- [WHAT THE EXERCISE ASKS]
Gather every line in the material below that contains the string "бина".

- [ENTRIES SHOWN]

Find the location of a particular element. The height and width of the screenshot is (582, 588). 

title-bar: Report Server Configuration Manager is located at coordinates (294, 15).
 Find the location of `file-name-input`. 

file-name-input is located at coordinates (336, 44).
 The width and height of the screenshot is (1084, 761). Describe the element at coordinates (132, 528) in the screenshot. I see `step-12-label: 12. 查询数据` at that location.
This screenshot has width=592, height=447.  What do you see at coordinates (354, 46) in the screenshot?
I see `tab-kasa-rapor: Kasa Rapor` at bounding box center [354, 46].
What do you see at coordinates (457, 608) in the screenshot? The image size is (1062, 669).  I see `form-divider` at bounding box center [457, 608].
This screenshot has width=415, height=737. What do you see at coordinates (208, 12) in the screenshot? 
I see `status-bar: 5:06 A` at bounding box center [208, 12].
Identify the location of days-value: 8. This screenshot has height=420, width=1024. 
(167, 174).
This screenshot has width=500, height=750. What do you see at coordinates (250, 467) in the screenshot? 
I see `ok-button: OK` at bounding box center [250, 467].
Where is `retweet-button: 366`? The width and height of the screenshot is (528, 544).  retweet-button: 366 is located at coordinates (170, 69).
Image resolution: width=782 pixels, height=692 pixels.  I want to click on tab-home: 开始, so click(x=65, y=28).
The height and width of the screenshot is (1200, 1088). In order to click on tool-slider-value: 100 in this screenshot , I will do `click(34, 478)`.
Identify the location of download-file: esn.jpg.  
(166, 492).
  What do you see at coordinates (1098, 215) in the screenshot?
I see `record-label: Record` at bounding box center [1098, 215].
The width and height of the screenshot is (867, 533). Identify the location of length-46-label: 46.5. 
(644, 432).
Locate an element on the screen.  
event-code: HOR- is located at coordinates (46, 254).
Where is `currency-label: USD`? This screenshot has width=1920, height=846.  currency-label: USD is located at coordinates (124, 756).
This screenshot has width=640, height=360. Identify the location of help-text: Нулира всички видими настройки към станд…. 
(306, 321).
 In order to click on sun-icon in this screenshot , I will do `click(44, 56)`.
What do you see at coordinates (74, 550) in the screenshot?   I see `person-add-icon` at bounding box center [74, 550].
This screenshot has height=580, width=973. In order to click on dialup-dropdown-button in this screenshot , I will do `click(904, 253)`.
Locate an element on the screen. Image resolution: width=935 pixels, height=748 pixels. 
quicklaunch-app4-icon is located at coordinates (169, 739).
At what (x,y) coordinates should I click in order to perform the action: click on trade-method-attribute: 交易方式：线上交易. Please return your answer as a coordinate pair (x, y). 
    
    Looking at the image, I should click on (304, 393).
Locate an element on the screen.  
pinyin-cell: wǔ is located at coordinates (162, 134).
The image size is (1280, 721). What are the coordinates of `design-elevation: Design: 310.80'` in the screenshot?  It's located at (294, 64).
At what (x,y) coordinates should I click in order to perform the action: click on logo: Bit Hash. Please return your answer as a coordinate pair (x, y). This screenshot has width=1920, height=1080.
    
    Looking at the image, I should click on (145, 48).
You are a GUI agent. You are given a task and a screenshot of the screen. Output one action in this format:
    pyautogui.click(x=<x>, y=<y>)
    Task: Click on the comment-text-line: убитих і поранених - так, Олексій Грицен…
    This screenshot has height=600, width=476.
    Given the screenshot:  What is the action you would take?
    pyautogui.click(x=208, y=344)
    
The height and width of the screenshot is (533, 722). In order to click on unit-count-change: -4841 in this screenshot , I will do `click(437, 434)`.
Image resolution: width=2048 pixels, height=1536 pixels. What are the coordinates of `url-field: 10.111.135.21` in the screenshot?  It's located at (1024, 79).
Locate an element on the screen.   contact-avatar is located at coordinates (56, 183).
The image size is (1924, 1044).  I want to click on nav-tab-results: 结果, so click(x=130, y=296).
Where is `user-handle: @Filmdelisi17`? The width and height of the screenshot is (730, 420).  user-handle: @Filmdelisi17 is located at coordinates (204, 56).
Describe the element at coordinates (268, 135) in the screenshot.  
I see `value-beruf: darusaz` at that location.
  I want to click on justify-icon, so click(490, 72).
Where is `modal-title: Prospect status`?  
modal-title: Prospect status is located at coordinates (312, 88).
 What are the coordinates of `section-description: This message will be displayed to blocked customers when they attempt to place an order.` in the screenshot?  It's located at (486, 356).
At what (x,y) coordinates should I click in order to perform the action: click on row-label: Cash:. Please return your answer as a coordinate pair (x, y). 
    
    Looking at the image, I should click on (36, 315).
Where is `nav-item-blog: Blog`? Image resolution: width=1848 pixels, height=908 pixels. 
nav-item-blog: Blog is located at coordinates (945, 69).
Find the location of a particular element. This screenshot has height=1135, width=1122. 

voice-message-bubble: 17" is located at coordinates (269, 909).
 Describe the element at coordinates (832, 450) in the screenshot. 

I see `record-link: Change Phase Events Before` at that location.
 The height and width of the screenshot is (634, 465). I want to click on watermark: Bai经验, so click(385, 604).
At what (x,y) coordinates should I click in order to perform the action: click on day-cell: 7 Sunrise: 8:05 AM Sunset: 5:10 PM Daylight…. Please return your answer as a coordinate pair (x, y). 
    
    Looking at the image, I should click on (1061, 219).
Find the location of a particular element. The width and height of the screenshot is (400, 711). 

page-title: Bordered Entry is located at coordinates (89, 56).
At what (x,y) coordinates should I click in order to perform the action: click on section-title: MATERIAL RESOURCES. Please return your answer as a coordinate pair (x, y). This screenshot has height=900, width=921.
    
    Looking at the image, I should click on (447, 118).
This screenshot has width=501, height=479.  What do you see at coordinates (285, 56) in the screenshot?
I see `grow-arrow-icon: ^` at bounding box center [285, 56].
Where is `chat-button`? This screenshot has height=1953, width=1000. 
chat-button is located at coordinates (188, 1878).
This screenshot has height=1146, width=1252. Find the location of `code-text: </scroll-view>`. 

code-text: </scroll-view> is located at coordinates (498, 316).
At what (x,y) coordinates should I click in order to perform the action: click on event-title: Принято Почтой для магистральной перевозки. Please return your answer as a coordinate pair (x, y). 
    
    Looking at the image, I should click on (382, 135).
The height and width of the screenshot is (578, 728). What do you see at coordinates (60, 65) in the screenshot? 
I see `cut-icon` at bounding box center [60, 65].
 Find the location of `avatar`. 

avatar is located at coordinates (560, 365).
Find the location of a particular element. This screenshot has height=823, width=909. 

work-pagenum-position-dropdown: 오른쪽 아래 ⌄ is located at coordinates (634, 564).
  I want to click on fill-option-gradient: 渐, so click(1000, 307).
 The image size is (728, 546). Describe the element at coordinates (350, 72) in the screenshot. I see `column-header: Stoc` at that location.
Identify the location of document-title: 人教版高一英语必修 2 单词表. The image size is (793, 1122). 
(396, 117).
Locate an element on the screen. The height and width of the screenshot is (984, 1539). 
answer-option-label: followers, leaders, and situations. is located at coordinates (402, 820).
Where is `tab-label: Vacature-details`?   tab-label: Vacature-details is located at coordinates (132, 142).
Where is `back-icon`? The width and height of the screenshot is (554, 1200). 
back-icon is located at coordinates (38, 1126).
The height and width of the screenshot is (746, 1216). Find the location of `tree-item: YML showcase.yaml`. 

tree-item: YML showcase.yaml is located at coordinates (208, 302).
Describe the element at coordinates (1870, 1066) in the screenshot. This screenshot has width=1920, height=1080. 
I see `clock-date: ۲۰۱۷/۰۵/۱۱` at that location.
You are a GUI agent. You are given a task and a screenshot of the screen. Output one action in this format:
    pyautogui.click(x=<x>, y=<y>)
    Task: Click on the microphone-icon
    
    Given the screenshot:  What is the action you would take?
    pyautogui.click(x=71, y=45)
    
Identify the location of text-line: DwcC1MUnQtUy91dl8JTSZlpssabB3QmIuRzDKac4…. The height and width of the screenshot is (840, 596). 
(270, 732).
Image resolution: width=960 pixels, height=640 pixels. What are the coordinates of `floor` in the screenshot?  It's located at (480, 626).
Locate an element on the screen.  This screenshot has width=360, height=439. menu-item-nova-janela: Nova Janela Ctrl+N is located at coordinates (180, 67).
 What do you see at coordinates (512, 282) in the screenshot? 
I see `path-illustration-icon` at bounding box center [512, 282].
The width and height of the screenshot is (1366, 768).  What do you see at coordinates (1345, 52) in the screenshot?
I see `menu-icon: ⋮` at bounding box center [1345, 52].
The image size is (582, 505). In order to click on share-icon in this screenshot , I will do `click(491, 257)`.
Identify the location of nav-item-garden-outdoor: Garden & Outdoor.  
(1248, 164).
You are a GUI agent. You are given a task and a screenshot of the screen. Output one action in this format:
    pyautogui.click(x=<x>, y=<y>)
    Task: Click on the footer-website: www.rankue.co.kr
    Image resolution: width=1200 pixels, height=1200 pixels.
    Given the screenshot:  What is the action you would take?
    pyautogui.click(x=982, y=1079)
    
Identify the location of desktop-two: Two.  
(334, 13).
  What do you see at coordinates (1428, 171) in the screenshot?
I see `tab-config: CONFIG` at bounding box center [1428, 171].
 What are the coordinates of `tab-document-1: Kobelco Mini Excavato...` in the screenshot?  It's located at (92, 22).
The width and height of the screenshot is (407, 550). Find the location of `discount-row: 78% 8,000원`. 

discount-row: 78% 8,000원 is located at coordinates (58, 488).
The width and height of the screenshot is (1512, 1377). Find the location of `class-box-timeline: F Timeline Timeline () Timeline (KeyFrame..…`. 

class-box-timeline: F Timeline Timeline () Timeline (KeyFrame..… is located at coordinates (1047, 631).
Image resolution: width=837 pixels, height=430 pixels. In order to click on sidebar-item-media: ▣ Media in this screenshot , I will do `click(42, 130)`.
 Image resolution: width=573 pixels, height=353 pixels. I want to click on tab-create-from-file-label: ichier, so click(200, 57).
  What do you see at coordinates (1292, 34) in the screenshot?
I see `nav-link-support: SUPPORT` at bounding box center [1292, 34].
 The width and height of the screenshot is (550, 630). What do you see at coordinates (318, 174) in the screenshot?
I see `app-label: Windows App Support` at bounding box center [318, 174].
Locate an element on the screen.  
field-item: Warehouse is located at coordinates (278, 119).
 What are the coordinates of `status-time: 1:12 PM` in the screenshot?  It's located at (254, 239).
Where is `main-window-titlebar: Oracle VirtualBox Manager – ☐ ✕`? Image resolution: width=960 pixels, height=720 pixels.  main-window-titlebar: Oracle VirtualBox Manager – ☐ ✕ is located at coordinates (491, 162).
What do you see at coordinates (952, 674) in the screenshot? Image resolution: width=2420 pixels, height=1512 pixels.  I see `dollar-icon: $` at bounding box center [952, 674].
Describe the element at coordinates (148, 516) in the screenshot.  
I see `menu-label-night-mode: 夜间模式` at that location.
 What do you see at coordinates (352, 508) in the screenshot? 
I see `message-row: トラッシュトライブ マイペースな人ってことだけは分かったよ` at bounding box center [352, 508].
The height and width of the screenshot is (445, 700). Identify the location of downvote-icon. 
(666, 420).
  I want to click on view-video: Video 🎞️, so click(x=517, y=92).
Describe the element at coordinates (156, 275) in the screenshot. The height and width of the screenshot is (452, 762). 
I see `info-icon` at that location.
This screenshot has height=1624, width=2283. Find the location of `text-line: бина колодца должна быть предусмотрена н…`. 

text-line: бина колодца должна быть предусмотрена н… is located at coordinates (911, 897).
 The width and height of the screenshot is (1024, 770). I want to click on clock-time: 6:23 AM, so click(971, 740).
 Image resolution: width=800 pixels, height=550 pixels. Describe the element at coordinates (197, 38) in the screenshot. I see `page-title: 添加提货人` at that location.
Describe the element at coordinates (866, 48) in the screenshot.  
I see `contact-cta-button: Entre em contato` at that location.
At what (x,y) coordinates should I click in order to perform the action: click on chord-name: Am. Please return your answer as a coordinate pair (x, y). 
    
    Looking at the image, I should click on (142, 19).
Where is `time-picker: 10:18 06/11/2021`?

- [RESULT BELOW]
This screenshot has height=1624, width=2283. Find the location of `text-line: бина колодца должна быть предусмотрена н…`. 
text-line: бина колодца должна быть предусмотрена н… is located at coordinates (911, 897).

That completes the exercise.